Where individual pretreatment components are located at individual residences or establishments, INSPECTIONS should be performed as required for the septic tank, ATU, or other component. A rotating schedule of INSPECTIONS could be implemented to spread out the time needed for completing one cycle of INSPECTIONS for all individual components.

INSPECTION and MAINTENANCE requirements will depend on the types of pretreatment and soil dispersal components. However, INSPECTIONS of the shared components of a cluster system should be conducted at least quarterly or more often as needed. As the size of a cluster system increases, more frequent INSPECTIONS and service are required. Please refer to the appropriate component chapters of this manual for general INSPECTION and service requirements.

As noted above, collection systems may be conventional gravity or alternative types. A collection system INSPECTION should include assuring:

• Flows are within normal limits;
• There is no evidence of damage, overflow, leaks, backup, or blockage;
• There is no evidence of infiltration;
• All inspection/service points are accessible and secure from unauthorized entry;
• Pumps and other equipment, if any, operate properly.

Note: for any INSPECTION and MAINTENANCE program to be effective, the locations of all access points and connections must be accurately recorded.

Cluster systems often make use of devices to remotely monitor a number of system parameters.

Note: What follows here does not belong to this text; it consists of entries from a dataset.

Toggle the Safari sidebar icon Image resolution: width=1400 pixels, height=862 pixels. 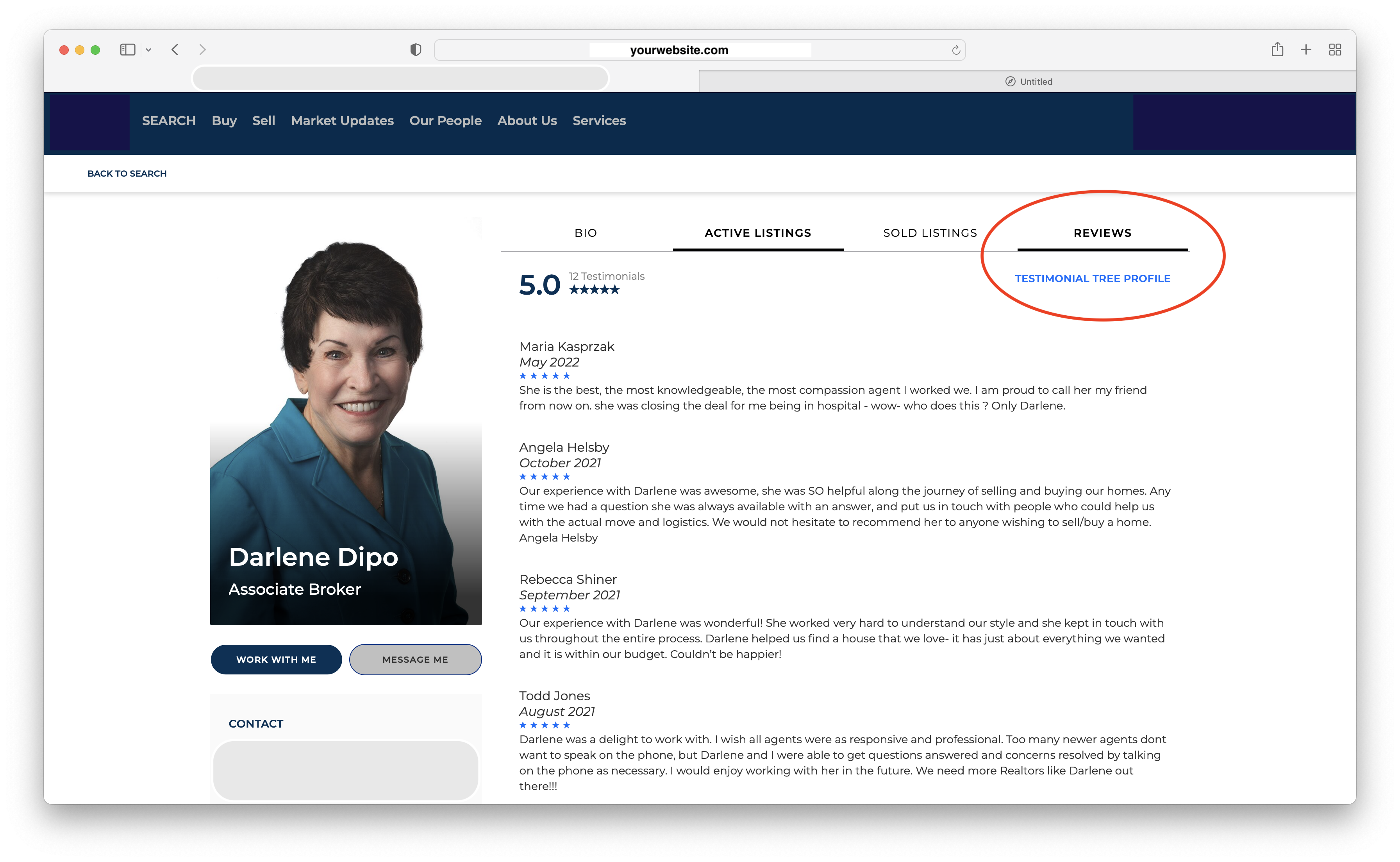128,50
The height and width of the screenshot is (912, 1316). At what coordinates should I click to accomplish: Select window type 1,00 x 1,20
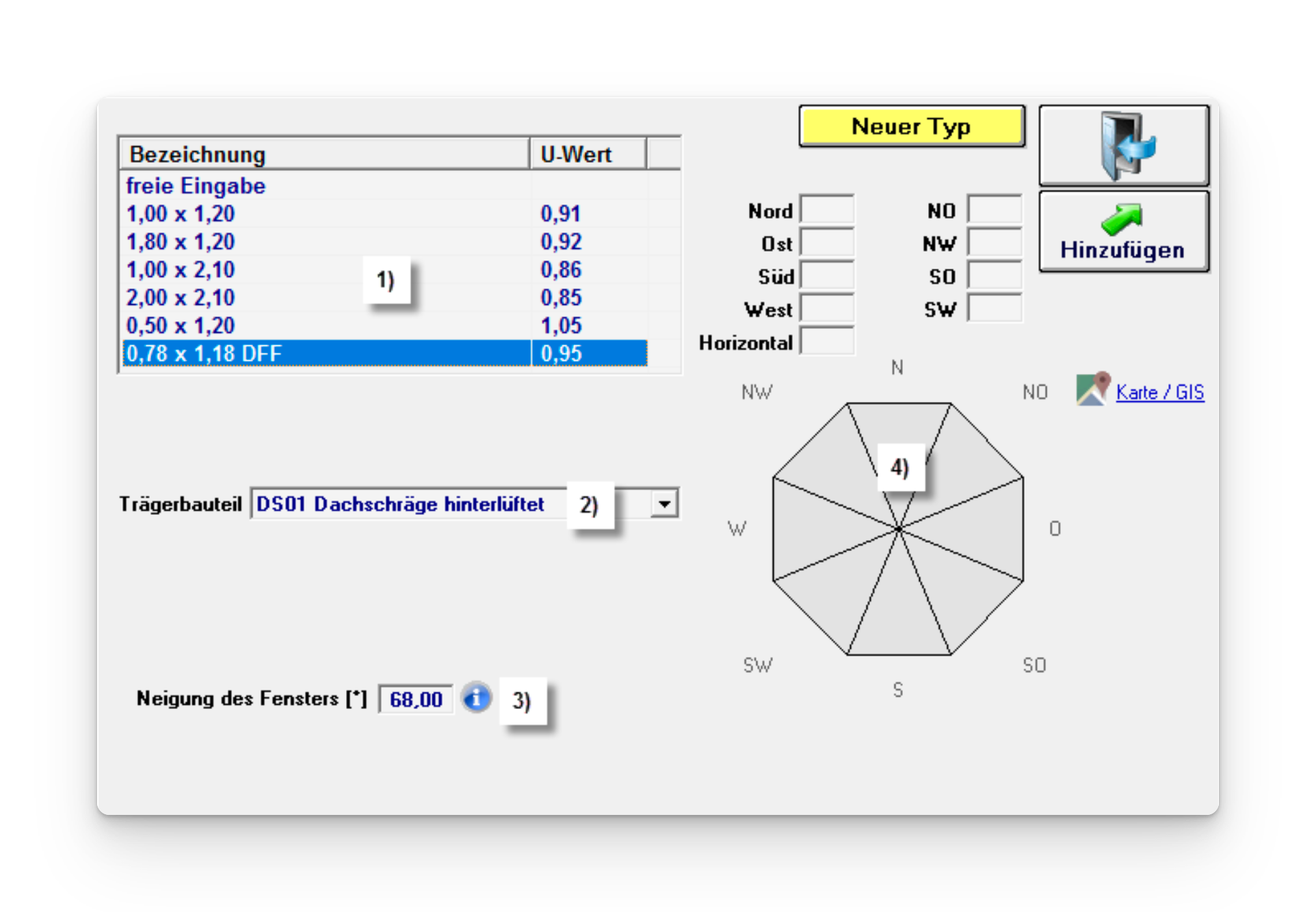[181, 214]
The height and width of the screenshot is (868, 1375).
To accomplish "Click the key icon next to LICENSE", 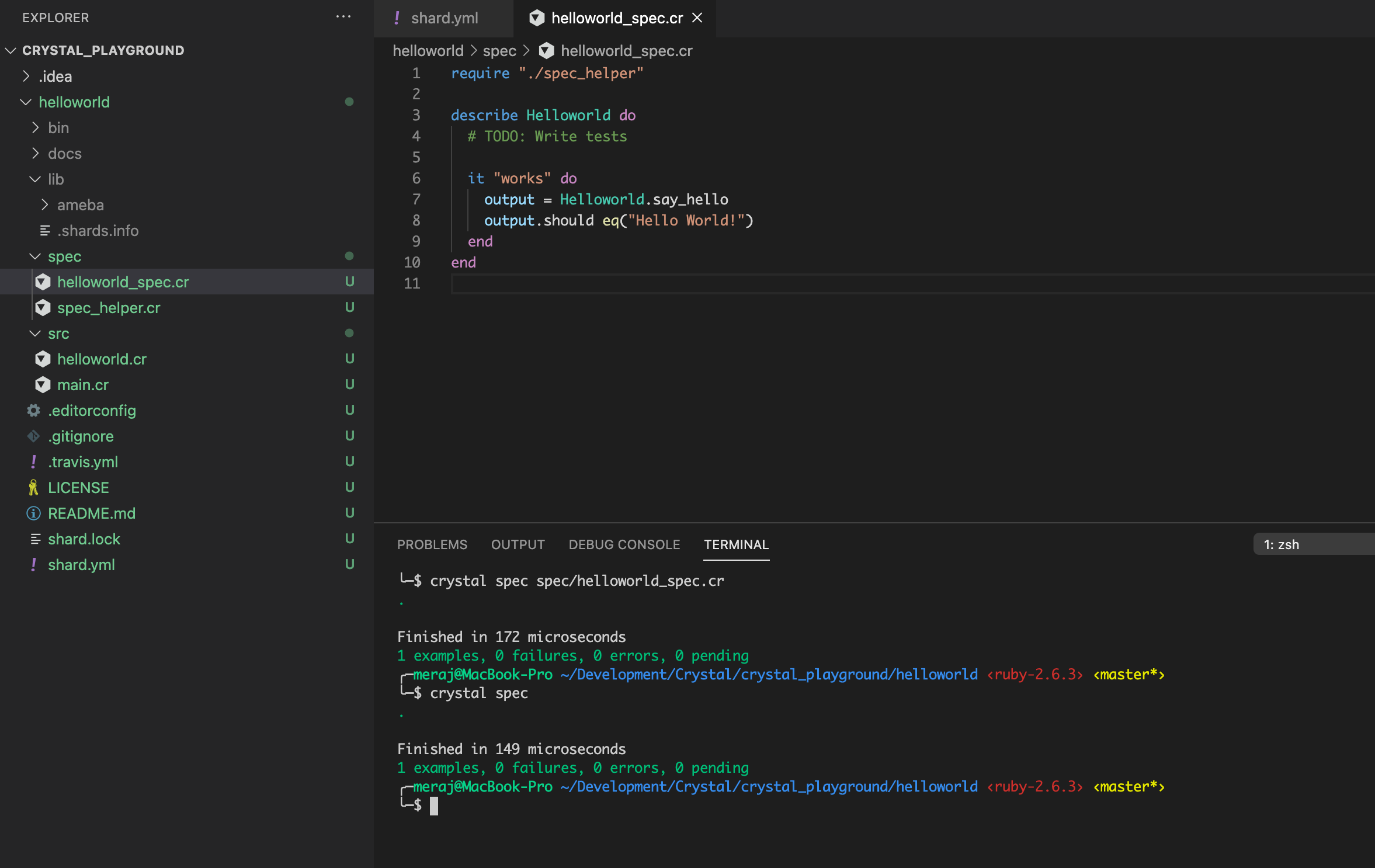I will [33, 488].
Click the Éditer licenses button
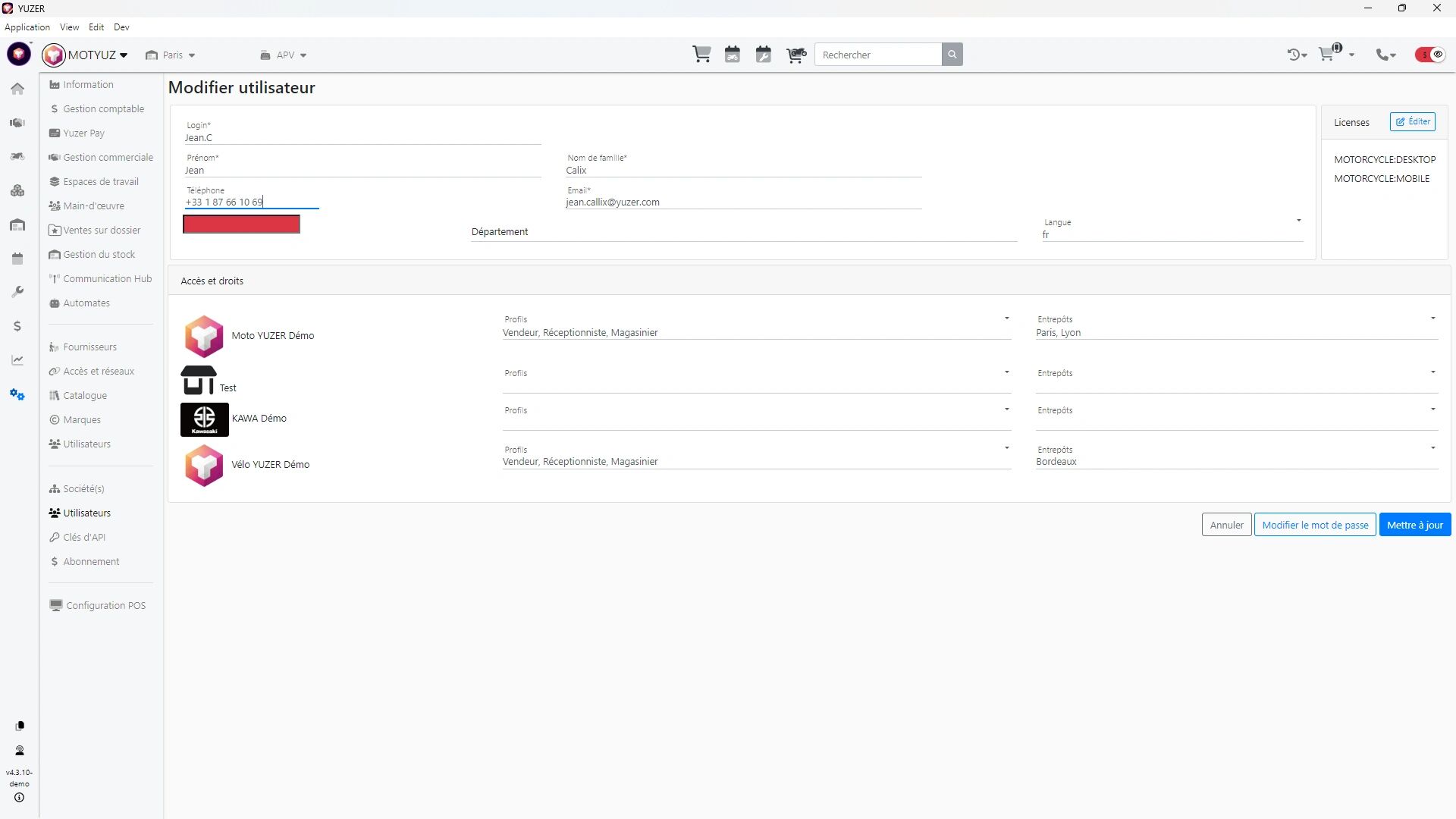 pyautogui.click(x=1412, y=122)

Alerts from a monitoring system may help catch a developing problem early and reduce the potential for a system failure or interruption. Remote monitoring can be cost effective for cluster systems and improve system performance.

Cluster System Management

The actual MAINTENANCE and service activities for cluster systems may be easier than the management structure required. Cluster system management needs to be more thoughtfully organized than the simpler management allowed for individual systems. For comparison, an individual onsite system OWNER is generally responsible for the system OPERATION and MAINTENANCE, including any repair or replacement that may become necessary. Because a cluster system may serve any number of individual residences or establishments, it would be difficult, if not impossible, for one or more OWNERS acting individually to successfully manage a cluster system.

A form of legal and financial organization is needed to handle necessary management activities. The entity would be considered a RESPONSIBLE MANAGEMENT ENTITY (RME). An RME may manage one or more cluster and/or individual wastewater treatment systems. RME’s may include various private, public, or non-profit entities. Regardless of the type of entity, the legal and financial organization must provide for OWNERS to fairly share the cost of MAINTENANCE and funds for major repairs.

Failure to properly organize management could result in unacceptable system MALFUNCTION and risks to public health and the environment.

The US EPA established five management models for onsite and cluster wastewater systems; see a summary in the Management Models section of this manual. Model V, RME ownership is recommended for cluster systems. Model IV or a combination of the two models could be used where an RME manages individual systems or components that are owned and located on the individual OWNER’S property.

The activities of an RME under Model V include:

• Participate in system selection, planning, and design;
• Inform system OWNER/users of proper system use and prohibited uses;
• Employ or contract with registered/qualified service professionals;
• Operate, maintain, and repair system to assure required performance;
• Retain system INSPECTION and service records.

Do’s and Don’ts

In addition to the Dos and Don’ts noted in the various component chapters, for cluster systems there is one important OWNER/user requirement:

Follow any and all RME recommendations or requirements regarding the care and use of a cluster system.